Le défi qui est celui de la décroissance est de penser et d’agir, en plein cœur du processus de destruction irrémédiable de la biosphère, tout en acceptant la part sombre du développement. En acceptant que « tout phénomène de production entraîne toujours une destruction » (Rist). En acceptant aussi que les pratiques sacrificielles sont communes à toute société, à commencer par les sociétés dites « développées », qui ont en effet produit dans leur sillage un nombre incroyable de ces pratiques (un tiers de la production mondiale de nourriture part à la poubelle, on déboise les forêts, on sacrifie la santé et l’éducation, etc.) Non, l’éthique de la décroissance n’est décidément pas une éthique des bonnes pratiques de production et de consommation (agriculture biologique, éco-construction, utilisation d’énergies « renouvelables », « développement durable », économies d’énergie, limitation de la production des « gaz à effet de serre », pratiques de « simplicité volontaire », etc.), mais une éthique de l’assomption du conflit interne à la production impliquant la multiplication (y compris contradictoire) des expérimentations tous azimuts de production alternative... mais aussi, mais surtout, la possibilité de penser et d’agir sur fond d’absence de croissance unilatéralement positive.

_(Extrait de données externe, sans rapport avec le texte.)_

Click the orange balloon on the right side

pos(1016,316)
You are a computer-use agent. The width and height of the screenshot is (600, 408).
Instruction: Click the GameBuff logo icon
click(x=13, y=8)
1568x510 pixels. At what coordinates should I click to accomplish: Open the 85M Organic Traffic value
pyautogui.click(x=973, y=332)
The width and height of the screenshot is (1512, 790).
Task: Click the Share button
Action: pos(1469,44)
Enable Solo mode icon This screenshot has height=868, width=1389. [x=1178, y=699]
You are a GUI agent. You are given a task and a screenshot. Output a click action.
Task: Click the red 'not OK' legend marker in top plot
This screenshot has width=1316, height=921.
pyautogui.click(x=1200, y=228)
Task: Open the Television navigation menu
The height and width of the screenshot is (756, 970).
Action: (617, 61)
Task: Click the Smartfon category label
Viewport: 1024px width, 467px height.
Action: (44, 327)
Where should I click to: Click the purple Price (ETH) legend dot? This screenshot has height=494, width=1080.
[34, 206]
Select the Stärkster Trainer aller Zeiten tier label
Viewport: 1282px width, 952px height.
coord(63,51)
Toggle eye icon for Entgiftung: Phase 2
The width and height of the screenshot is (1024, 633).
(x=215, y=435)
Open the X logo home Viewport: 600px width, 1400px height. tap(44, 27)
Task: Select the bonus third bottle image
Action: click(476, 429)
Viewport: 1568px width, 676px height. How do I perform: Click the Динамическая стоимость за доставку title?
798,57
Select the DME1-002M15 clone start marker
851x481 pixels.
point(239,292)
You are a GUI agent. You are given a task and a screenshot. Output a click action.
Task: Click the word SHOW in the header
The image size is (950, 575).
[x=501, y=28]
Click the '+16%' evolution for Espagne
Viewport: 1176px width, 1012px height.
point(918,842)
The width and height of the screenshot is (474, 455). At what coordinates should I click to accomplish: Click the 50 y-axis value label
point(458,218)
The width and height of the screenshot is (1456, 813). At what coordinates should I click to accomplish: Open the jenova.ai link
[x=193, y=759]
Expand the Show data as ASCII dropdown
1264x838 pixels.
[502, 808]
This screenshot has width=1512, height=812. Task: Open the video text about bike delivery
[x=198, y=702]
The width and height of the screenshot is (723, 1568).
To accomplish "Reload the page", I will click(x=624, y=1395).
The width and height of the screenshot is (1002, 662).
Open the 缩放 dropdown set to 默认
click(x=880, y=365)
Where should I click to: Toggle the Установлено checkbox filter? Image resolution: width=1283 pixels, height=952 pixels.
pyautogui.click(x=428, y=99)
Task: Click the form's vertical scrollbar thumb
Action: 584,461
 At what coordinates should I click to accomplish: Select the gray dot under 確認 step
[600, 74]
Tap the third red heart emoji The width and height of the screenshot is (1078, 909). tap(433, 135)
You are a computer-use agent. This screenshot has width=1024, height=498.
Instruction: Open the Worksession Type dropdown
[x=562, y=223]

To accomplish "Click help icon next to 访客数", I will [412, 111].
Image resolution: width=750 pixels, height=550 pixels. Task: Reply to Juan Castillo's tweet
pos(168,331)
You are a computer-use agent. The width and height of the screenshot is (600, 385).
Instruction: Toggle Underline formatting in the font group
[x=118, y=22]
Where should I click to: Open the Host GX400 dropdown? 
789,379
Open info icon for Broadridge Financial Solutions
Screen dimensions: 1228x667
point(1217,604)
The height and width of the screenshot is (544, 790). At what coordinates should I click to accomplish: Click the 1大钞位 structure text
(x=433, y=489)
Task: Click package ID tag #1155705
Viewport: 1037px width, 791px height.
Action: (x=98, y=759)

La décroissance n’est pas « utopique », c’est encore moins un mythe, et c’est bien plutôt la croissance qui en est un puisque le processus sous-jacent est, quant à lui, bel et bien décroissant. Il n’en reste pas moins que l’éthique de la décroissance a un sens : s’articuler à un tel processus réel en accompagnant culturellement son mouvement, faire qu’émerge à la culture l’inévitable processus de sorte à ce que les limites n’existent pas seulement comme refoulement et sous des formes barbares, mais aussi sous la forme de production et de création de nouvelles pratiques et de nouveaux modes de vies. L’ouverture de la multiplicité des tentatives est, plus que jamais, ce dont l’époque a besoin, et c’est pourquoi la nébuleuse de la décroissance doit éviter à tout prix le piège d’une pensée de la solution, inévitablement capturée par l’unification. Si nous devions formuler, de façon abstraite, un principe de l’éthique de la décroissance, ce serait celui-ci : les conflits doivent être davantage tolérés, il faut éviter à tout prix la rigidité des positions identificatoires, et ne pas avoir peur du caractère éphémère de nos tentatives. Bref, il faut mettre la pensée d’une solution... entre parenthèses.